Groups who take the time to discuss and make explicit their expectations of each other and the situation always outperform. It’s counter intuitive. It feels too slow, and not sufficiently focussed on the outcome. It can be frustrating, because alignment doesn’t happen immediately - things that seemed clearly agreed may need further discussion and exploration. However, the larger the shared narrative and understanding a group has the faster they can act, decide, resolve conflict, distribute tasks. Everything becomes faster and more efficient.

Second Question - Does that observation translate from the Bush to the Boardroom?

Yes! And to every ‘room’ where 2 or more people are attempting to work together for a shared purpose/result. In the boardroom it might mean unpacking what we mean by strategy, or clearly understanding where the division of board guidance and executive function lies. It might mean discussing where our focus should lie. It might mean clearly articulating contrary views and genuinely exploring the nuance of perspective and opinion.

In any situation, the clearer we can be about what is important to us, how we will conduct ourselves as we pursue it, and what success looks like, the faster we can implement.

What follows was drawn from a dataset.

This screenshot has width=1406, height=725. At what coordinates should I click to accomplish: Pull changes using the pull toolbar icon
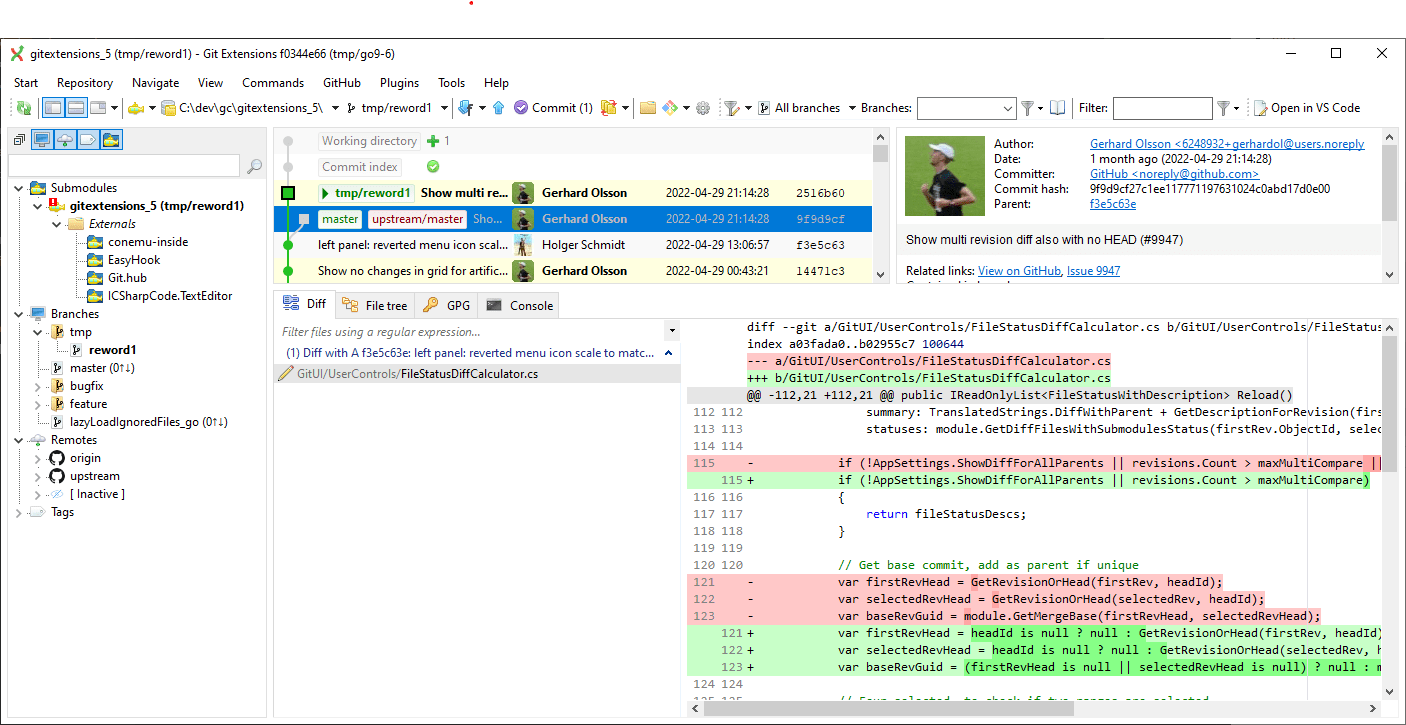pyautogui.click(x=465, y=107)
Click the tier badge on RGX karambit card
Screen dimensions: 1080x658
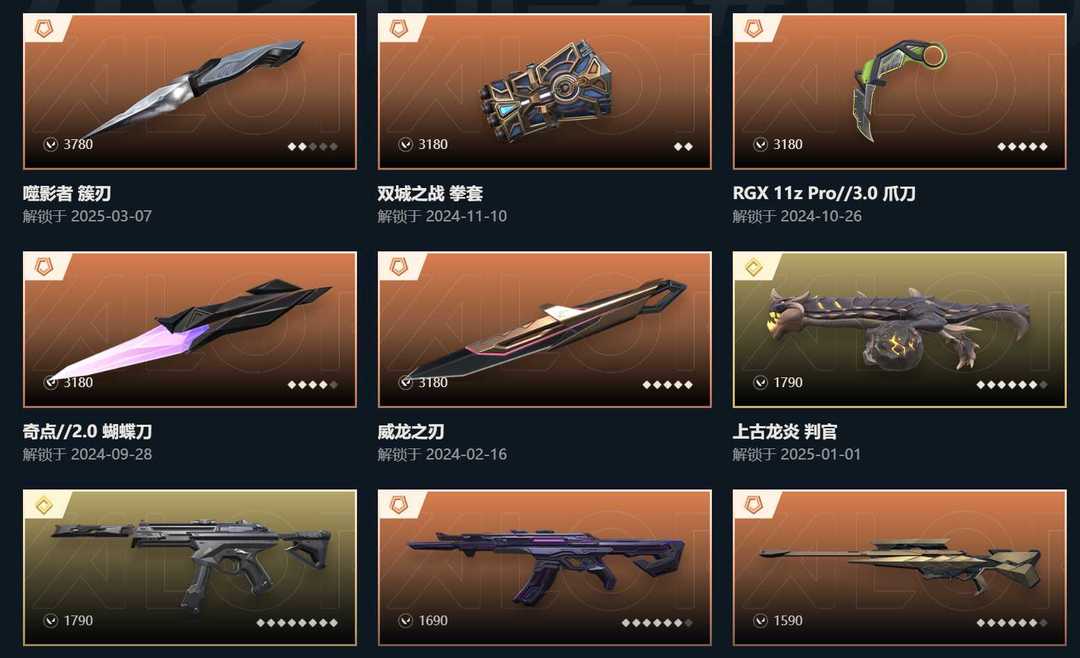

A lack of alignment usually shows up as either conflict or disengagement. Observe those, lean in, and add clarity.

Direction over Detail

If you’ve navigated by topographic map in complex terrain, at some point you’ve stopped making forward progress while you try to work out exactly where you are. I’ve done it many times, and almost every group on our survival courses did it at least once. There’s two ways it happens:

  1. We feel uncertain about where we are and attempt to regain certainty by pinpointing our exact location.

  2. We feel certain about where we are (but are wrong), and bend our reading of the map to suit our perception.

Forward progress either slows or stops entirely, and the focus shifts to ever finer detail. I see the same thing happen to teams and leaders (and yep, I’ve done that version too). We burrow into detail to justify current effort, or make ourselves busy trying to perfect things that will never be perfect. Busyness goes up, progress goes down.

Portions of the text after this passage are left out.